Lincolnshire is a massive county with wonderful roads for good drivers but, as is acknowledged, very few motorway or dual carriageway miles. For obvious reasons, dual carriageways and motorways have the lowest accident rates per mile and density, so it can be expected that Lincolnshire’s figures are affected by the lack of them. It doesn’t help when councils then restrict dual carriageways to less than 70 MPH, so that faster drivers cannot legally pass an HGV on them. Thus overtakes of HGVs are funnelled onto the single two way carriageways where such passes are within speed limits and thus are created the multi casualty road collisions. This is one result of amateur drivers making road safety policy. One bad policy then created others when the response is to over limit the single carriageways too.
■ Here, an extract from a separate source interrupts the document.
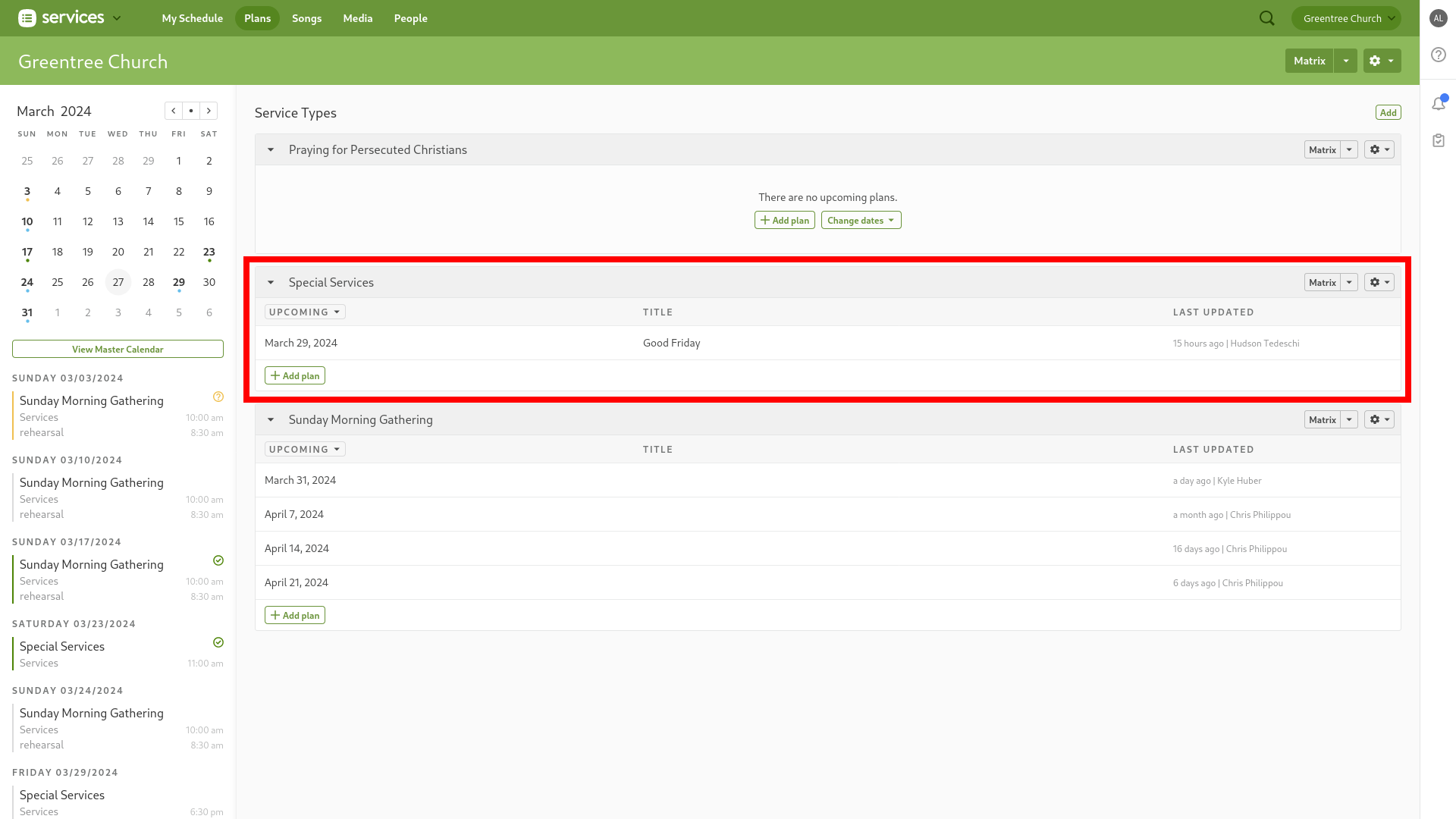
Task: Open the Change dates dropdown
Action: (861, 220)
Bad speed limiting will cause accidents where there were none previously. Short stretches of 50MPH often sandwiched between long stretches of 40 Limits so that drivers, anxious to progress with less and less space and time to do so, then find themselves hurriedly trying to make passes over a short distance with opposing drivers doing exactly the same thing with disastrous consequences. What is wrong with longer 50 MPH stretches sandwiched only with de-restricted speed limits and far less 40 limits?
On the basis that to remove the need to overtake would reduce the attempts and thus these terrible outcomes, it’s not just the speed limiters ignoring the obvious either. Lincolnshire Police steadfastly refuse to deal with the careless slow drivers who ignore their long tail backs; the architects of overtaking and the subsequent crashes. It is inconsiderate and dangerous.
The police refuse to address night time rural use of headlights too and yet there are countless Lincolnshire drivers who are driving along our rural roads on dipped beam, failing to light up the road for themselves, but more importantly, for those following.
But more generally road safety and the Highway Code have developed piecemeal for over a hundred years. Much of it is out of date. The Highway Code itself, again not written by experts, contains many faults as well as omissions and caters for road use that is now obsolete for major infrastructure. As a result Highway Code, now of 145 pages and 307 rules, is far too big So a bottom up review of road safety policy is 60 years overdue. At the moment we are throwing baby out with the bathwater and there is too much profit from it.
So there is plenty of scope to make Lincolnshire safer on the roads but don’t let’s get too concerned about a lobby group’s claims; things are much better than they make out.